16 March 2026, 18:19

Landtagswahl 2026: Die Linke scheitert an der Fünf-Prozent-Hürde – doch junge Wähler geben Hoffnung

Ein Plakat mit der Aufschrift "The Bipartisan Safer Communities Act" in fetter schwarzer Schrift auf einem weißen Hintergrund, eingerahmt von einem schmalen schwarzen Rand, mit einer Grafik einer Person in einem blauen Hemd mit ausgestreckten Armen und entschlossener Miene.
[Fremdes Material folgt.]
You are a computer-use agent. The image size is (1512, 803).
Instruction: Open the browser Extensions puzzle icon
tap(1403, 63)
Landtagswahl 2026: Die Linke scheitert an der Fünf-Prozent-Hürde – doch junge Wähler geben Hoffnung

Landtagswahl in Baden-Württemberg: Gemischte Bilanz für Die Linke

Die Landtagswahl in Baden-Württemberg am 8. März 2026 brachte für Die Linke ein durchwachsenes Ergebnis. Mit nur 4,4 Prozent der Stimmen verfehlte die Partei ihr angestrebtes Ziel von sechs bis sieben Prozent deutlich. Trotz dieses Rückschlags zeigten sich in urbanen Zentren und bei jungen Wählerinnen und Wählern Ansätze eines Wachstums.

Ursprünglich hatte Die Linke geplant, bei Erreichen ihrer Wahlziele ein landesweites Gesetz für höhere Löhne im öffentlichen Dienst vorzulegen. Stattdessen markierten die 4,4 Prozent einen Rückgang gegenüber dem Höchststand von 6,8 Prozent bei der Bundestagswahl 2025. Parteichefin Ines Schwerdtner betonte, dass trotz des enttäuschenden Ergebnisses keine strategische Neuausrichtung erfolgen werde.
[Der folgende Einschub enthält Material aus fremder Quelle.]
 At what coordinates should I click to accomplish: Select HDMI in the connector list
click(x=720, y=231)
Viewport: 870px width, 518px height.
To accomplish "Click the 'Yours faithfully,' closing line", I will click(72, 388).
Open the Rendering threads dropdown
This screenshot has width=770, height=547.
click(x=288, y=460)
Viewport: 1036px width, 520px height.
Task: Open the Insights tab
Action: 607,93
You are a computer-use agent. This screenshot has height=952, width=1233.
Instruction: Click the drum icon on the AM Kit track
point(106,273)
Besonders stark schnitt die Partei in Großstädten wie Freiburg, Tübingen, Heidelberg und Karlsruhe ab, wo sie über dem Landesdurchschnitt lag. Bei den 16- bis 24-Jährigen erreichte Die Linke sogar 13 Prozent der Stimmen. Auch die Mitgliederzahlen in Baden-Württemberg stiegen deutlich – von 4.400 Ende 2024 auf über 10.000 heute.

Für die Zukunft plant die Partei, ihre urbanen Erfolge auszubauen und gleichzeitig ihre Präsenz in ländlichen Regionen zu stärken. Intern wird eingeräumt, dass das Profil geschärft werden muss, um weitere Verluste bei künftigen Wahlen zu vermeiden. In Bayern ist Die Linke mittlerweile in 66 von 71 Kreistagen vertreten – ein Zeichen für den bundesweiten Expansionstrend.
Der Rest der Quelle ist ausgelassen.